A semi-automated bash+python pipeline to regularly transform a messy SQLite database into a clean source of truth for an analytics team. The pipeline
- performs unit tests to confirm data validity
- writes human-readable errors to an error log
- automatically checks and updates changelogs
- updates a production database with new clean data
A fictional online education company Cademycode
has a database of cancelled subscriber information that gets periodically updated from a variety of sources (to be clear: this data is entirely fictional). They want to automate the process of transforming this messy database into a clean table for their analytics team. My goal was to create a semi-automated data ingestion pipeline that checks for new data, automatically performs cleaning and transformation operations, runs unit tests to check data validity, and logs errors for human review.
Inspecting and Transforming the Dataset (exploration notebook)
Several of the raw data tables had records with some missing data. Visualization indicated that most of the missing data was missing at random (MAR). Because this data was MAR and formed only a small percentage of the overall data, deletion seemed appropriate. Instead of fully deleting the missing rows, I separated the rows with missing data into their own table. This way, an analytics team can inspect the missing data themselves if they want, and we can keep track of how much data is missing as the cleaned database was updated.
Some of the missing data was structurally missing, corresponding to students who had never started any courses before cancelling their subscription. I handled these rows by introducing a new category for those students, so an analytics team can easily study subscribers who cancel before making any use of the product.
In addition to missing data, the student's contact information was stored in a dictionary, which needed to be converted to flat columns with the correct data types.
Lastly, I added new columns to assist an analytics team in filtering the subscriber population. For example, I used the subscriber birth date to create age and decade categories, so an analytics team can more easily see if those demographic attributes impact subscribers.

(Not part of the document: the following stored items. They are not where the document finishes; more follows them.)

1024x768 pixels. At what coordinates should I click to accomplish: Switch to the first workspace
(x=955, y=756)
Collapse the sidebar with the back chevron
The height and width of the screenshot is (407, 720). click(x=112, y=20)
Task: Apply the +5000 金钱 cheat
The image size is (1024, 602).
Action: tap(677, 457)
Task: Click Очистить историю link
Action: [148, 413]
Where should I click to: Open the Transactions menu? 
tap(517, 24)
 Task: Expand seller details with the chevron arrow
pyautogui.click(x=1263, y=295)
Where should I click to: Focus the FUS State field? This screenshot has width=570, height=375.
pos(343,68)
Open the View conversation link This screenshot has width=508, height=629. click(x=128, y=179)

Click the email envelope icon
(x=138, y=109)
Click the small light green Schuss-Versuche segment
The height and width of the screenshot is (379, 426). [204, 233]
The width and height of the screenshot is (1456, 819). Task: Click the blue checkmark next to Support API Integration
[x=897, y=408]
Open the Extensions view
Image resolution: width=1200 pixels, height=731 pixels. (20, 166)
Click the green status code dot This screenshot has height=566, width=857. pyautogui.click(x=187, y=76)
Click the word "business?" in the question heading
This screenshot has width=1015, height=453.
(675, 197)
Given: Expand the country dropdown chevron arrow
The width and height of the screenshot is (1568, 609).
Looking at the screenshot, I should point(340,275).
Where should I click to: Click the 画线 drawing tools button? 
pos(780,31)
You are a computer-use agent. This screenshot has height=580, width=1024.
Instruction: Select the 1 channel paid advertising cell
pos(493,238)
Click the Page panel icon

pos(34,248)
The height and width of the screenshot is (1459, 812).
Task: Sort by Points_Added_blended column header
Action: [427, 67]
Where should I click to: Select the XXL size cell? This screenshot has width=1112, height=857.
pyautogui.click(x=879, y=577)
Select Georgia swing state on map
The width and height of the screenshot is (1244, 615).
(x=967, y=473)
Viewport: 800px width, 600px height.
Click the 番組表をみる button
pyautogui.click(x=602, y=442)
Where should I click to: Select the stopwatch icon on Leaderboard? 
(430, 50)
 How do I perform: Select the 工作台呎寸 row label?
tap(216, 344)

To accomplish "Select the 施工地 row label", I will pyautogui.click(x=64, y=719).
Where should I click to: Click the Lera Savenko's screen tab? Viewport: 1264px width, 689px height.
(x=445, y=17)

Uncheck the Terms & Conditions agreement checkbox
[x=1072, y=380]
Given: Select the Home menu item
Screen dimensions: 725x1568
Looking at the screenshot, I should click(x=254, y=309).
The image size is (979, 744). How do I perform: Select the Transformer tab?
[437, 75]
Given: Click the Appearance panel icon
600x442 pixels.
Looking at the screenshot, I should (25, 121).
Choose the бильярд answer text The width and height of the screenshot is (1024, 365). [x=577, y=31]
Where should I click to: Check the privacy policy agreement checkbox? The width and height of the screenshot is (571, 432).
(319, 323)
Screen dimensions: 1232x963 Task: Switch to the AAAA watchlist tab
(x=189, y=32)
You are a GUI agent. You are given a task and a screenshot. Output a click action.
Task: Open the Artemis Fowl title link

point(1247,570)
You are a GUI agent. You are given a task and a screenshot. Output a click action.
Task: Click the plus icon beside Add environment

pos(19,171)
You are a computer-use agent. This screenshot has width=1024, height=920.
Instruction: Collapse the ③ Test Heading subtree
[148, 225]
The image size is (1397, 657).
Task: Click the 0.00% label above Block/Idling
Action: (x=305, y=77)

The raw database is updated regularly with new long-term cancellations, so the transformations above need to automated as much as possible. However, an automated data process also needs automated checks to prevent unwanted data updates. Therefore, the cleaning and wrangling code needed to be wrapped in a Python script to perform unit tests, log errors, and track any features of potential concern (such as a sudden increase in records with missing entries.)
My unit tests check
- If there are any updates to the database
- If there are any new rows with missing values in the updates
- If there are any fully null rows in the updates
- If the table schemas are the same as expected
- If all join keys are present between the tables before joining
If the process passes all the tests, I can be reasonably confident that the automated cleaning script will operate as I expect from my Jupyter notebook, and the update can proceed. If not, then logged errors help me identify any unexpected changes to the database (for example, a new column) that my script wasn't designed to handle. Even if all unit tests are passed, the script still records data regarding missing records to the changelog for human review.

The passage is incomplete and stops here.